Et dans cet univers dégénéré, on avait divisé tout ce petit peuple en classes... Il suffit de peu qu'on revienne aussi à la Nef des Fous, ces bateaux-ivres errants qui excluaient tous les anormaux du système...

Alors moi, je voulais parler du désir.

Il fut un temps, où la vie culturelle et associative était intense, où les artistes, certains, étaient devenus des anges médiateurs, guérisseurs des plaies de la société. Souvent, la dernière bouée de sauvetage à laquelle on s'accroche. Et maintenant ? Ils sont là, encore plus forts et prêts à se battre.

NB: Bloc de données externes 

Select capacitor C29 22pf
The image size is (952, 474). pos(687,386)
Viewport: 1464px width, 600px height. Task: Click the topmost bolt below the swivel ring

Violences, exclusions, insécurités : aucun de ces problèmes, Messieurs les politiques, ne peuvent trouver de solutions profondes et durables dans l'ordre sécuritaire et carcéral. Aucuns. Ils se trouvent dans l'espace de l'ALTERITE, cet espace de participation où je me reconnais être humain, avec cet Autre, vous savez celui qui vous est si étranger, que vous ne pouvez même pas voir, qui ne mobilise pas votre Désir si empêtré dans son corset et dans son blindage. Il se trouve dans cette recherche du sens, dans la rencontre inter-humaine... Parfois ce Désir, il n'a jamais été mis en action ou il s' est cassé, purement et simplement à cause d'histoires qui ne font pas rêver et qui se terminent mal. Des histoires comme ça, je pourrais vous en raconter par centaines... Mais il est là, il couve, il attend sa résurrection. Il attend des oreilles à l'écoute, des yeux qui brillent, des mains qui le prenne par la main et qui ne le lâche pas jusqu'à temps qu'il surgisse. Ca prend du temps, tout ça, parfois même des années. Parfois, il vient et il s'en va, aussi vite qu'une étincelle, alors il faut recommencer à zéro. Parfois, il vient et il reste... Et c'est que du bonheur, pour celui qui le vit et pour celui (ou ceux ) qui le regarde vivre.

Les enseignants, les artistes, les éducateurs, les associatifs, les culturels, les psys, les médicaux, tous ceux qui se battent sur le terrain social, éducatif, artistique savent de quoi je parle. Alors, Messieurs les politiques, ne cassez pas notre travail, ne casser pas pour toujours ce fil tenu de Désir, laissez nous et donnez nous les moyens d'agir, dans ces territoires du Désir où tout est possible, si on y croit fort, comme l'Amour.

27/09/02 PAR LAURENCE KONIECZNY

Ecrit par libertad, à 22:19 dans la rubrique "Pour comprendre".